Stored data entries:

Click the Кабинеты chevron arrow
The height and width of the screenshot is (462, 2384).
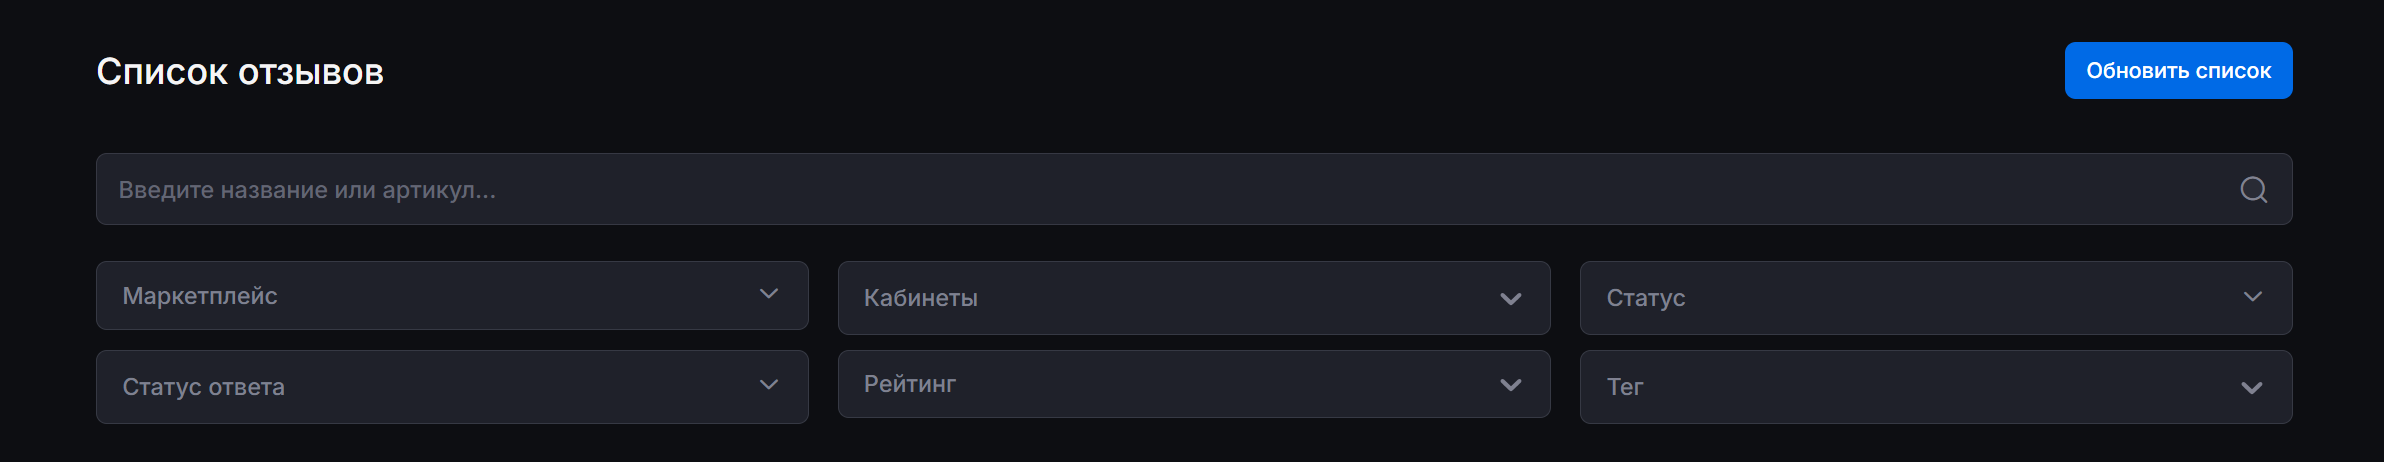tap(1510, 298)
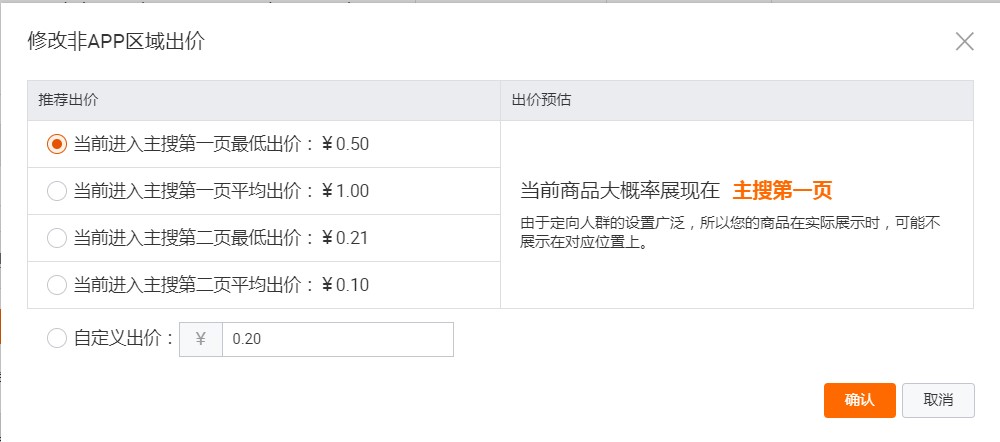1000x442 pixels.
Task: Click the orange 主搜第一页 highlighted text
Action: [x=782, y=191]
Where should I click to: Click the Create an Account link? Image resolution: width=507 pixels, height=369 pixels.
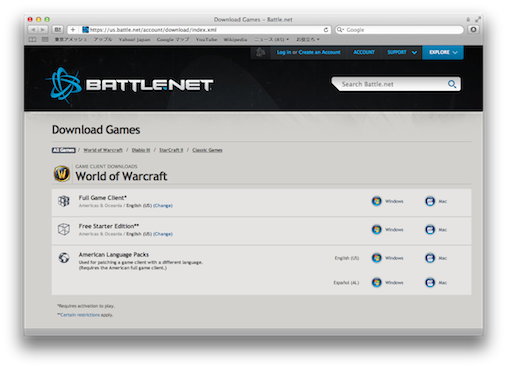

▶ INSTRUCTIONS TO FOLLOW: Write out the data above exactly as it appears, but without any image.

▶ WRITTEN RESPONSE:
Click the Кабинеты chevron arrow
The height and width of the screenshot is (462, 2384).
tap(1510, 298)
1000x442 pixels.
Task: Click the orange 主搜第一页 highlighted text
Action: [x=782, y=191]
Where should I click to: Click the Create an Account link? Image resolution: width=507 pixels, height=369 pixels.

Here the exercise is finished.